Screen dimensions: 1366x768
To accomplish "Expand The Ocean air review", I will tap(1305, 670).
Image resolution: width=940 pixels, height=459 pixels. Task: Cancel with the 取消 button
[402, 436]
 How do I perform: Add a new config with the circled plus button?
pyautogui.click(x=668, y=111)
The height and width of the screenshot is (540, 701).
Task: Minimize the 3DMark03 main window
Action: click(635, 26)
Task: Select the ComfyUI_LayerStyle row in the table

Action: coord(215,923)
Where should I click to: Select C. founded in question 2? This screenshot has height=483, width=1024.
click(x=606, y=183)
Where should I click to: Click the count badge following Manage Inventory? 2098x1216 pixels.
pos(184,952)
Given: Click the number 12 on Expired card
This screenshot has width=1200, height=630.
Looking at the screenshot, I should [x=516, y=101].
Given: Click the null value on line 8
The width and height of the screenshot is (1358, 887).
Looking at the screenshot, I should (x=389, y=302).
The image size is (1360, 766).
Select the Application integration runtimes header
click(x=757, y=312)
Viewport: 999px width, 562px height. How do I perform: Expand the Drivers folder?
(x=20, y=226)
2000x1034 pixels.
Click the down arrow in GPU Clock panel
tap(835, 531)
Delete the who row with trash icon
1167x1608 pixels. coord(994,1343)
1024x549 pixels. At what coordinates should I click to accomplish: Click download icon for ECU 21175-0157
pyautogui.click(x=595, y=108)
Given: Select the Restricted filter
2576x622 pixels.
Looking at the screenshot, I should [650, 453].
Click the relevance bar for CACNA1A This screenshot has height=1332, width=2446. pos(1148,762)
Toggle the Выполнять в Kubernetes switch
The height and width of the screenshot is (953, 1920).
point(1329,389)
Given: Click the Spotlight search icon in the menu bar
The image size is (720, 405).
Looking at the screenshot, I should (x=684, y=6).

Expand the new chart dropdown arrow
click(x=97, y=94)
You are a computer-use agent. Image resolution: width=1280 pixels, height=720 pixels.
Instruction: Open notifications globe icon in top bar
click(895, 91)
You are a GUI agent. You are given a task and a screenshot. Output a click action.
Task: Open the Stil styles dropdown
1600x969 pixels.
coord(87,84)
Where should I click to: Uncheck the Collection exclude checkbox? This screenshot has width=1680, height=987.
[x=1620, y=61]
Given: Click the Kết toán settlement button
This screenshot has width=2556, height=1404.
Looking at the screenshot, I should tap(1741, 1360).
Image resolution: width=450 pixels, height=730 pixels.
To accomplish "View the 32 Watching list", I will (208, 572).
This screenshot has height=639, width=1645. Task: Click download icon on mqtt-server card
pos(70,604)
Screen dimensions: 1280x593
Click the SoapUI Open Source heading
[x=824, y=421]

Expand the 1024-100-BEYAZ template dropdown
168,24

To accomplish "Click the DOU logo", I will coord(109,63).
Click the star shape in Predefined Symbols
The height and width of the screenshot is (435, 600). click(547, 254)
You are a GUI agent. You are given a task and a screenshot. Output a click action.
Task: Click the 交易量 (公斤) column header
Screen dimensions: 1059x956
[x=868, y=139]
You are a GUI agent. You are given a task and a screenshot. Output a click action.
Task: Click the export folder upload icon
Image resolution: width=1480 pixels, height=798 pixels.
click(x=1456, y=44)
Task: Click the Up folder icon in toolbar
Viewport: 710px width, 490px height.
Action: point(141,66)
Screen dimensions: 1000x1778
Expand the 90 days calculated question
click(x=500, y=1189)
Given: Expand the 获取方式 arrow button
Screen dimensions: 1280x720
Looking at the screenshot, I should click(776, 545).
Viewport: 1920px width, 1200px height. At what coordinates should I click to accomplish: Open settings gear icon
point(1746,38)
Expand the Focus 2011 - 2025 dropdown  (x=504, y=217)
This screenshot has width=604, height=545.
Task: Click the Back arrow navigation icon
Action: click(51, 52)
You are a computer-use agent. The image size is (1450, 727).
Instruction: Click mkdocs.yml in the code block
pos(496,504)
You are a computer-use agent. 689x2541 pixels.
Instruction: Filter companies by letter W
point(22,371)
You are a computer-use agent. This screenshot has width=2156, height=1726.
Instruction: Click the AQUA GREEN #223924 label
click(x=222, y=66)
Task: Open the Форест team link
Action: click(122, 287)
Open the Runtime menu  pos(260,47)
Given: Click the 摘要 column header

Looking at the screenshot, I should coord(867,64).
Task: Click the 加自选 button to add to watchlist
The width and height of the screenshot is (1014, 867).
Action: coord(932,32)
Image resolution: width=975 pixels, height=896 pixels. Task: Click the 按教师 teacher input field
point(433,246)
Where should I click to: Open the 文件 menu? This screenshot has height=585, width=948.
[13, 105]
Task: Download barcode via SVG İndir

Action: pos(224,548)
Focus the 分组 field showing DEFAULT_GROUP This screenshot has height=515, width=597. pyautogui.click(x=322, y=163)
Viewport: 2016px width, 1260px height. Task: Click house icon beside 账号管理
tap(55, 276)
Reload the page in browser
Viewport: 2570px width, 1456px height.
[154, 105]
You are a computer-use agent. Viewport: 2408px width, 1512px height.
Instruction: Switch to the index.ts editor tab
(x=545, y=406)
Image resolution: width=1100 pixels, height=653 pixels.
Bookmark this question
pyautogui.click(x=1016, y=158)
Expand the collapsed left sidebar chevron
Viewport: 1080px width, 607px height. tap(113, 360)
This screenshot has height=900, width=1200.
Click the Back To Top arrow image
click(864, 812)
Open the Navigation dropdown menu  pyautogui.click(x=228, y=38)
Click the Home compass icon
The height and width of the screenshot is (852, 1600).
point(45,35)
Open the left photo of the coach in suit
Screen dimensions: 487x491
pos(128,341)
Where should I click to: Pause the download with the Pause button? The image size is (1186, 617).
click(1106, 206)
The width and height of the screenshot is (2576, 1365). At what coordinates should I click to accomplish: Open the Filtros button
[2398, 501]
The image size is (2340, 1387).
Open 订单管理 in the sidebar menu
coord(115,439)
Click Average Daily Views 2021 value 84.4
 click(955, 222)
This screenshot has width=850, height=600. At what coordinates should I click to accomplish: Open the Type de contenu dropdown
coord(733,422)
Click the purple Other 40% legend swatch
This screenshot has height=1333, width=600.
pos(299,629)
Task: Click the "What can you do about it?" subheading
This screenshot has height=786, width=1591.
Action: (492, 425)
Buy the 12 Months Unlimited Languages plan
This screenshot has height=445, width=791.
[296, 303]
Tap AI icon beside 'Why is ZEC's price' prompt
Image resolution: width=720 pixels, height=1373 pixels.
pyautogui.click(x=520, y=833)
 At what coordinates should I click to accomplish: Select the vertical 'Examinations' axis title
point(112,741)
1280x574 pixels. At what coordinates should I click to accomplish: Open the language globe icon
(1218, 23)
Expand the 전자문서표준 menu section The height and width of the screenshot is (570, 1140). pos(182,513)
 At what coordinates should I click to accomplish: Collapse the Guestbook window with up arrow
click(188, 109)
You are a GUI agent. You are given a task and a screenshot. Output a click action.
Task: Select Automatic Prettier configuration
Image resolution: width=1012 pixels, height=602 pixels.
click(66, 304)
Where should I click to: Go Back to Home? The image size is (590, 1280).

==============================

→ **WRITTEN PROBLEM**:
Express the lines, starting with the line that contains "Screen dimensions: 1280x593" and going on through the line that contains "The height and width of the screenshot is (435, 600).", as a two-column CSV headed input and output. Give one row for each input and its output, each value in a single quoted field with line breaks turned into spaces.

→ **FULL RESPONSE**:
input,output
"Screen dimensions: 1280x593 Click the SoapUI Open Source heading","[x=824, y=421]"
"Expand the 1024-100-BEYAZ template dropdown","168,24"
"To accomplish ""Click the DOU logo"",","I will coord(109,63)."
"Click the star shape in Predefined Symbols","The height and width of the screenshot is (435, 600). click(547, 254)"